After a spinal cord injury, resident stem cells in the spinal cord contribute to the production of a glial scar that is rich in chondroitin sulfate proteoglycan (CSPG). The glial scar is a formidable barrier to axonal regeneration in the injured spinal cord, since CSPG actively repels growing axonal growth cones. Even though the glial scar seals off the spinal cord from further damage from inflammation, the long-term effects of the glial scar are to prevent regeneration of spinal nerves, which have the ability to regenerate in culture.

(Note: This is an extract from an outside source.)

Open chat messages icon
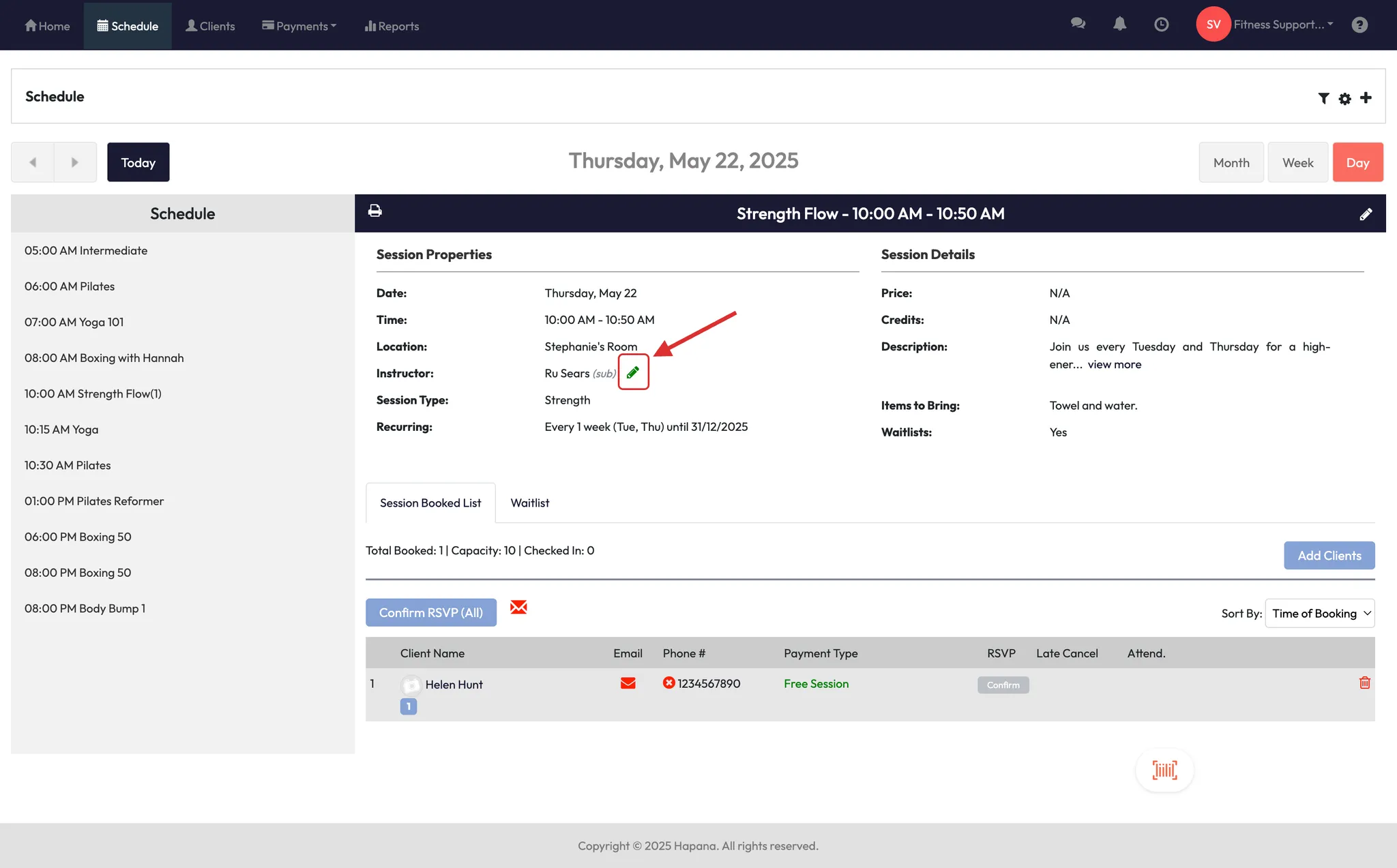The height and width of the screenshot is (868, 1397). [x=1078, y=24]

New work by Sudhakar Vadivelu, in the laboratory of John McDonald at the International Center for Spinal Cord Injury, Hugo W. Moser Research Institute at the Kennedy Krieger Institute, Baltimore, Maryland has discovered new ways to breach the glial scar. Vadivelu and colleagues used a cell culture system that tested the ability of particular cells to help growing axonal growth cones penetrate glial scar material. This culture system showed that embryonic stem cell-derived neural lineage cells (ESNLCs) with prominent expression of nerve glial antigen 2 (NG2) survived, and passed through an increasingly inhibitory gradient of CSPG. These cells also expressed matrix metalloproteinase 9 (MMP-9) at the appropriate stage of their development, which helped poke holes in the CSPG. The outgrowth of axons from ESNLCs followed the NG2-expressing cells because the migrating cells chiseled pathways through the CSPG for the outgrowth of new axons.
To confirm these results in a living animal, Vadivelu and others transplanted embryonic stem cell-derived ESNLCs directly into the cavities of a contused spinal cord of laboratory animals 9 days after injury. One week later, implanted ESNLCs survived and expressed NG2 and MMP-9. The axons of these neurons had grown through long distances (>10 mm), although they preferred to grow across white rather than gray matter.
These data are consistent with CSPG within the injury scar acting as an important impediment to neuronal regeneration, but that NG2+ progenitors derived from ESNLCs can alter the microenvironment within the injured spinal cord to allow axons to grow through such a barrier. This beneficial action seems to be due, in part, at least, to the developmentally-regulated expression of MMP-9. Vadivelu and others conclude from these data that it might be possible to induce axonal regeneration in the human spinal cord by transplanting ESNLCs or other cells that express NG2.